I suppose there will always be the lovers and haters of these, but mine is very useful working night shifts the hourly alarms with snooze and the auto el light that illuminates by simply turning the wrist towards your face is a neat feature. Brilliant for getting me up at the middle of the day as well! Daft as it may sound the barometer function on the Riseman is also pretty handy too as it gives me a warning towards what the weather is gonna be like before I take a ride out on the bike etc. Believe it or not mine now get a lot of wrist time especially when working.


----------



## Krispy (Nov 7, 2010)

What does it want? Why is 'CHG' flashing above the hour? Why doesn't the light come on and why doesn't it go beep when I press the buttons? And why don't the buttons do anything? And why did I have to fumble around, casting my mind back to when I had one of these nearly 30 years ago, trying to set the time when, apparently, it gets the time beamed directly into it's atoms?

I've tried shaking it and I can't find anything to wind and I refuse to read an instruction book for a f**king watch!!!

What does it want????


----------



## zenomega (Oct 15, 2010)

Like most of us it needs SUN and plenty of it in your case mate because yours appears to be totally flat!! not good! In the manual it states if its as dead as yours then it will take 2 hours of sun direct not from a window just to get it to a workable level then a further load of hours to bring it up to full power!

Dave


----------



## Krispy (Nov 7, 2010)

Dave - thank you. I'll stop ranting! For now, it will have to sleep under the lamp and we'll see what the weather's doing tomorrow.

I'm guessing these must have been stored away for quite a while, hence argos wanting rid of them?


----------



## Rotundus (May 7, 2012)

1250banditman said:


> Like most of us it needs SUN and plenty of it in your case mate because yours appears to be totally flat!! not good! In the manual it states if its as dead as yours then it will take 2 hours of sun direct not from a window just to get it to a workable level then a further load of hours to bring it up to full power!
> 
> Dave


yup, windowsill tomorrow or under a desk lamp for a while will start to bring this around


----------



## zenomega (Oct 15, 2010)

Mine was on M on the power meter I stuck it in full sun for a couple of hours and it went to H but after 20 mins inside it went back down to M again!! However when I read a little of the manual it says even when the power goes to H it needs a further 12 hours of full sun to reach full power!

To sum up then from flat like yours Dave it will take

2 hours of full sun to reach level 3 power (which is only L on the meter!) then a further 42 hours of full sun to reach level 2 which is M on the meter! and then a further 12 hours to reach level 1 which is H on the meter!!

Sunlight through a window will take 3 times as long on all the above figures!!

Cloudy day through a window will take twice as long again!!
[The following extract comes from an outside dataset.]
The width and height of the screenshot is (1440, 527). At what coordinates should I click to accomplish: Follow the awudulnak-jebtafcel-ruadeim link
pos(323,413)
And finally light from an indoor florescent light will take 119 hours to reach just level 3 and never ever will reach higher than that!!

So Dave get some of this full sun that weve been having loads of on it mate

I think these are old stock returns from people that have taken them back to the Argos stores for whatever reason, and they then wait till they have a large stock perhaps then offer them on the outlet, but I could be wrong.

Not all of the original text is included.